RA and lupus – targets were discovered on RNA to short-circuit inflammation.
A new study details the high-throughput process for rapid screening and identification of mysterious long non-coding RNA.
UC Santa Cruz researchers have discovered that LOUP is a multifunctional gene in immune cells called monocytes. LOUP can work inside the nucleus to control its neighbour SPI1. They also discovered that LOUP RNA can leave the nucleus and produce a small peptide in the cytoplasm leading to an increase in the protein SPI1 and causing downregulation of NF-kB, the master controller of inflammation. CREDIT Carpenter Lab, UC Santa Cruz
UC Santa Cruz researchers have discovered a peptide in human RNA that regulates inflammation and may provide a new path for treating diseases such as arthritis and lupus. The team used a screening process based on the powerful gene-editing tool CRISPR to illuminate one of the biggest mysteries about our RNA–the molecule responsible for carrying out genetic information in our DNA.
This peptide originates within a long non-coding RNA (lncRNA) called LOUP. According to the researchers, the human genome encodes over 20,000 lncRNAs, making it the largest group of genes produced from the genome. But despite this abundance, scientists know little about why lncRNAs exist or what they do. This is why lncRNA is sometimes called the “dark matter of the genome.”
The study, published May 23 in the Proceedings of the National Academy of Sciences (PNAS), is one of the few in the existing literature to chip away at the mysteries of lncRNA. It also presents a new strategy for conducting high-throughput screening to rapidly identify functional lncRNAs in immune cells. The pooled-screen approach allows researchers to target thousands of genes in a single experiment, which is a much more efficient way to study uncharacterized portions of the genome than traditional experiments focusing on one gene at a time.
The research was led by immunologist Susan Carpenter, a professor and Sinsheimer Chair of UC Santa Cruz’s Molecular, Cell, and Developmental Biology Department. She studies the molecular mechanisms involved in protection against infection. Specifically, she focuses on the processes that lead to inflammation to determine lncRNAs’ role in these pathways.

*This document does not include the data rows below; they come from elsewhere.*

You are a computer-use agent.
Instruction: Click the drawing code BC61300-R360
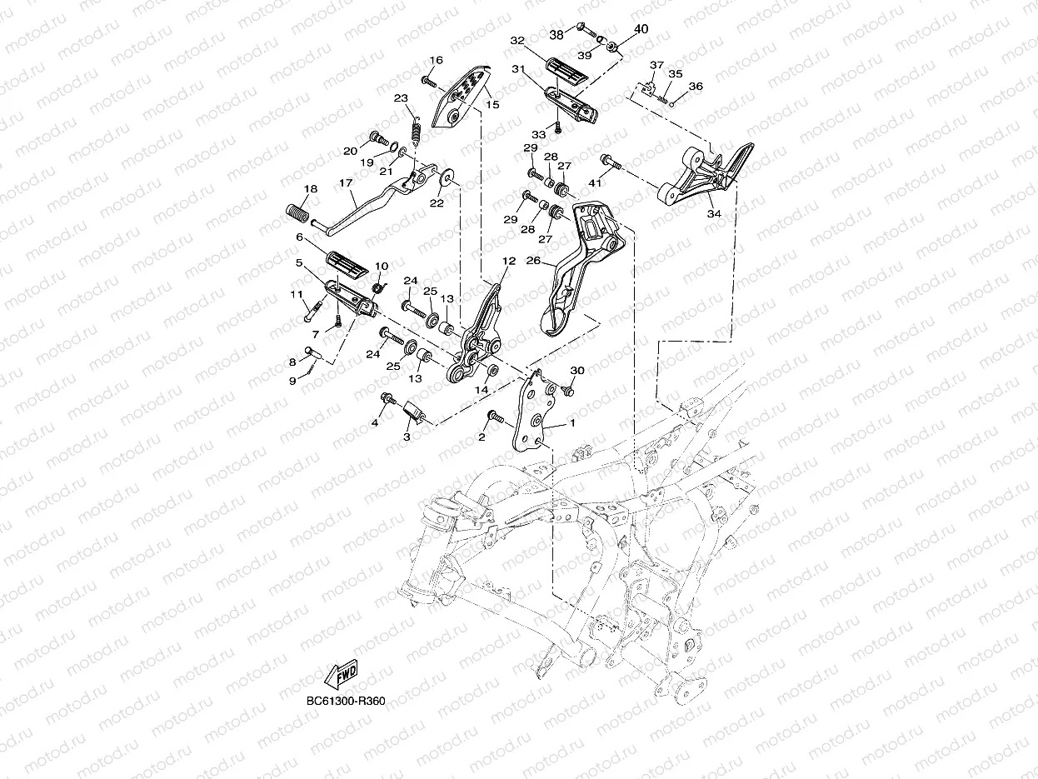(x=346, y=701)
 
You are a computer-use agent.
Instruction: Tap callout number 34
(x=714, y=214)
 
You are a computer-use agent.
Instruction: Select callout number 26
(x=533, y=261)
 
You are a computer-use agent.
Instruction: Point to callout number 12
(x=509, y=261)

“Inflammation is a central feature of just about every disease,” she said. “In this study, my lab focused on determining which lncRNA genes regulate inflammation.”

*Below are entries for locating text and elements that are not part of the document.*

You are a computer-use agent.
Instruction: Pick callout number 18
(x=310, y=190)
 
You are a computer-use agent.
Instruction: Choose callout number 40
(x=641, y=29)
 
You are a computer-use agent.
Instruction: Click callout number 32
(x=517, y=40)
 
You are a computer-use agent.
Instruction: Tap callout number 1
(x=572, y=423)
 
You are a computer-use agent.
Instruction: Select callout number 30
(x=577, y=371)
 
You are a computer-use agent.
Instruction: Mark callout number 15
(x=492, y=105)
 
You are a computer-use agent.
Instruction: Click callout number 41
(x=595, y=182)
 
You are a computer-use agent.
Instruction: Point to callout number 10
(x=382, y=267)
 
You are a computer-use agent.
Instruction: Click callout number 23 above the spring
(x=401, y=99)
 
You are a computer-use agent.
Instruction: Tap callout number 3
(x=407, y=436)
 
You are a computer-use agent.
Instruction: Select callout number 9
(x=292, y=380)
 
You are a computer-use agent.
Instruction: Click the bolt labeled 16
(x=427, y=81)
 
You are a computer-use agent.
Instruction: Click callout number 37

This meant studying lncRNAs in a type of white blood cell known as a monocyte. They used a modification of the CRISPR/Cas9 technology, called CRISPR inhibition (CRISPRi), to repress gene transcription and find out which of a monocyte’s lncRNA plays a role in whether it differentiates into a macrophage—another type of white blood cell that’s critical to a well-functioning immune response.
In addition, the researchers used CRISPRi to screen macrophage lncRNA for involvement in inflammation. Unexpectedly, they located a multifunctional region that can work as an RNA and contain an undiscovered peptide that regulates inflammation.
Ms Carpenter said that understanding that this specific peptide regulates inflammation gives drugmakers a target to block the molecular interaction behind that response to suppress it. “In an ideal world, you would design a small molecule to disrupt that specific interaction instead of targeting a protein that might be expressed throughout the body,” she explained. “We’re still far from targeting these pathways with that level of precision, but that’s definitely the goal. There’s a lot of interest in RNA therapeutics right now.”